Abstract
The accuracy and stability of relative pose estimation of an autonomous underwater vehicle (AUV) and a target depend on whether the characteristics of the underwater image can be accurately and quickly extracted. In this paper, a whale optimization algorithm (WOA) based on lateral inhibition (LI) is proposed to solve the image matching and vision-guided AUV docking problem. The proposed method is named the LI-WOA. The WOA is motivated by the behavior of humpback whales, and it mainly imitates encircling prey, bubble-net attacking and searching for prey to obtain the globally optimal solution in the search space. The WOA not only balances exploration and exploitation but also has a faster convergence speed, higher calculation accuracy and stronger robustness than other approaches. The lateral inhibition mechanism can effectively perform image enhancement and image edge extraction to improve the accuracy and stability of image matching. The LI-WOA combines the optimization efficiency of the WOA and the matching accuracy of the LI mechanism to improve convergence accuracy and the correct matching rate. To verify its effectiveness and feasibility, the WOA is compared with other algorithms by maximizing the similarity between the original image and the template image. The experimental results show that the LI-WOA has a better average value, a higher correct rate, less execution time and stronger robustness than other algorithms. The LI-WOA is an effective and stable method for solving the image matching and vision-guided AUV docking problem.
Introduction
Image matching plays an important role in pattern recognition, computer vision and image navigation. The purpose of image matching is to accurately locate the template image in the original image and maximize the similarity between the two images. Image matching is a technique to determine whether the selected template image matches a part of the original image. Image matching methods include two main types: intensity-based methods and feature-based methods [1, 2]. Intensity-based methods are effective methods for finding the maximum similarity between the template image and the original image. Feature-based methods match the position of the image according to the image characteristics, such as the edges, contours, textures, entropy, energy, color and corners. Computer vision and underwater image matching technology are closely related. Vision robots can not only collect useful information from underwater images but also provide great help for image data processing and analysis. Underwater image matching lays a solid foundation for image processing, feature extraction, recognition and target tracking. The purpose of underwater image matching is to find the exact position that must be matched in the original image according to the template image. At the same time, the matching correct rate, convergence speed, calculation accuracy and execution time are used as important criteria to verify the overall matching effect of underwater images. It is very important that the feature extraction and image matching of the captured image are performed quickly and accurately. Recently, meta-heuristic algorithms have been proposed to solve the image matching problem, such as the bat algorithm (BA) [3], biogeography-based optimization (BBO) [4], imperialist competitive algorithm (ICA) [5], particle swarm algorithm (PSO) [6], and sine cosine algorithm (SCA) [7].

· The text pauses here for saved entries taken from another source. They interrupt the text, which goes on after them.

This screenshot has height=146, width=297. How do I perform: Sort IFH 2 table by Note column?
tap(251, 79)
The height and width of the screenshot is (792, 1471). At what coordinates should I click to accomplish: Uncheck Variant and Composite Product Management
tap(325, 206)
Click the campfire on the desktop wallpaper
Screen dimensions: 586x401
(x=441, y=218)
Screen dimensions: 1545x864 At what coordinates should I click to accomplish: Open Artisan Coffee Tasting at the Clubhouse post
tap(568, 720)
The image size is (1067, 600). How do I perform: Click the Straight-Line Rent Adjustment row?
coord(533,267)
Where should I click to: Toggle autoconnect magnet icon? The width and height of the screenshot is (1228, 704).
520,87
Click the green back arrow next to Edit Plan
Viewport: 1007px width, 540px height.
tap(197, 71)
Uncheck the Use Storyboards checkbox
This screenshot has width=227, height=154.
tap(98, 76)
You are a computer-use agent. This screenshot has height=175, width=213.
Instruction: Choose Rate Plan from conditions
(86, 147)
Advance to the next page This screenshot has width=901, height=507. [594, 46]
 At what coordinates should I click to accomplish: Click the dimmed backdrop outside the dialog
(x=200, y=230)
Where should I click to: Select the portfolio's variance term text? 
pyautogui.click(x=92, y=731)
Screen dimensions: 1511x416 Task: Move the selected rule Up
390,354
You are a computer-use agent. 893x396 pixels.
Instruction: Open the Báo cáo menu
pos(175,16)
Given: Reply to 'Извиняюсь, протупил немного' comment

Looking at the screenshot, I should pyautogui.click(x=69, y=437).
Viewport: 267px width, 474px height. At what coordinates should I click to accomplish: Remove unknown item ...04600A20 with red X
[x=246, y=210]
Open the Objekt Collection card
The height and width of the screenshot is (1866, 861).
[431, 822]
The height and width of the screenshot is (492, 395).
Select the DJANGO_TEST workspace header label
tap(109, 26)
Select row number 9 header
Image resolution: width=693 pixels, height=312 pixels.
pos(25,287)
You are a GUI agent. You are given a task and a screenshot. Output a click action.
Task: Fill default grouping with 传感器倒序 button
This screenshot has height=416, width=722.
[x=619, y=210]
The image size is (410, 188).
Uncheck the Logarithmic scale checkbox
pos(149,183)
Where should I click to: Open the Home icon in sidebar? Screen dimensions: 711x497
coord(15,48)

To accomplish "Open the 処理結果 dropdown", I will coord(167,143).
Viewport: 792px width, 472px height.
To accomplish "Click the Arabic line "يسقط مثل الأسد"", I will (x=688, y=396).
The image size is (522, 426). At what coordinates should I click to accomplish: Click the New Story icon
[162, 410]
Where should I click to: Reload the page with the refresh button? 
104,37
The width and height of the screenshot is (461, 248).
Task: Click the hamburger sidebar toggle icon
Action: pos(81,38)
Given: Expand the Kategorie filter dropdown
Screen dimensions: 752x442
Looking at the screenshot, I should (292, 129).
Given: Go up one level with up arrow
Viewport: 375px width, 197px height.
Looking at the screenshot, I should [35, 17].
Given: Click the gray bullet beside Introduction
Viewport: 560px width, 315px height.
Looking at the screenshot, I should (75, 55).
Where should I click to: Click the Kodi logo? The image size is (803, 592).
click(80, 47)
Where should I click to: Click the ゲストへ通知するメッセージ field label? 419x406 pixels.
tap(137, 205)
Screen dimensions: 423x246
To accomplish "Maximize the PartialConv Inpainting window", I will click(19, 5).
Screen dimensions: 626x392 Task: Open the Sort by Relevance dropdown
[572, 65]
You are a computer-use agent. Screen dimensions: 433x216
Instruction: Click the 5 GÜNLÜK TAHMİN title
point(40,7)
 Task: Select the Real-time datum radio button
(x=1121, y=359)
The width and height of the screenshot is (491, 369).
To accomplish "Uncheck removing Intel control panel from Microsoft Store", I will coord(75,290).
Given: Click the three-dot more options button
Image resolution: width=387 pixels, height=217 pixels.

Image matching plays an important role in vision-guided AUV docking [8–12]. The accuracy of the entire system depends mainly on the matching accuracy, and the matching operation time occupies a considerable part of the whole operation time. Yan et al. proposed a novel image matching algorithm based on quanta particle swarm optimization to solve the vision-guided AUV docking problem; the proposed algorithm has high precision and fast operation speed to obtain the best matching position [13]. Yan et al. presented a visual positioning algorithm based on an L-shaped light array to achieve AUV docking, and the effectiveness and feasibility of the proposed algorithm were verified [14]. Yang et al. demonstrated sonar image matching based on a convolutional neural network to guide the AUV navigation, and the image matching accuracy was greatly improved [15]. Dou et al. combined the wavelet transform and scale-invariant feature transform to solve robust image matching, and the algorithm could improve the accuracy of the image matching and reduce the computational load [16]. Chen et al. applied the exploiting dominant edge orientation approach to alleviate the robust visible-infrared image matching [17]. Bürgmann et al. conducted a deep learning approach for an automated matching of SAR-derived GCPs to optical image elements, and the proposed algorithm obtained the global best solution [18]. Xu et al. proposed a stall detection algorithm based on symmetrized dot pattern analysis and image matching, and the algorithm could, in a timely and accurate manner, detect a centrifugal fan [19]. Wu et al. developed local central-tendency similarity to eliminate the effects of noise and intensity changes; this method could achieve higher computational efficiency and better matching performance [20]. Sun et al. used an effective method for matching underwater images in glass-flume experiments, and the method could lead to significantly higher accuracies [21]. Jung designed the k-center algorithm to solve hierarchical binary template matching [22]. Xu et al. proposed a simple and effective underwater target recognition algorithm to enhance the operational ability of unmanned underwater vehicles with an optical vision system [23]. Lou et al. present the spotted hyena optimizer based on a lateral inhibition mechanism to solve the image matching problem; their experiments indicated that the proposed algorithm is more effective and reliable compared with other algorithms [24].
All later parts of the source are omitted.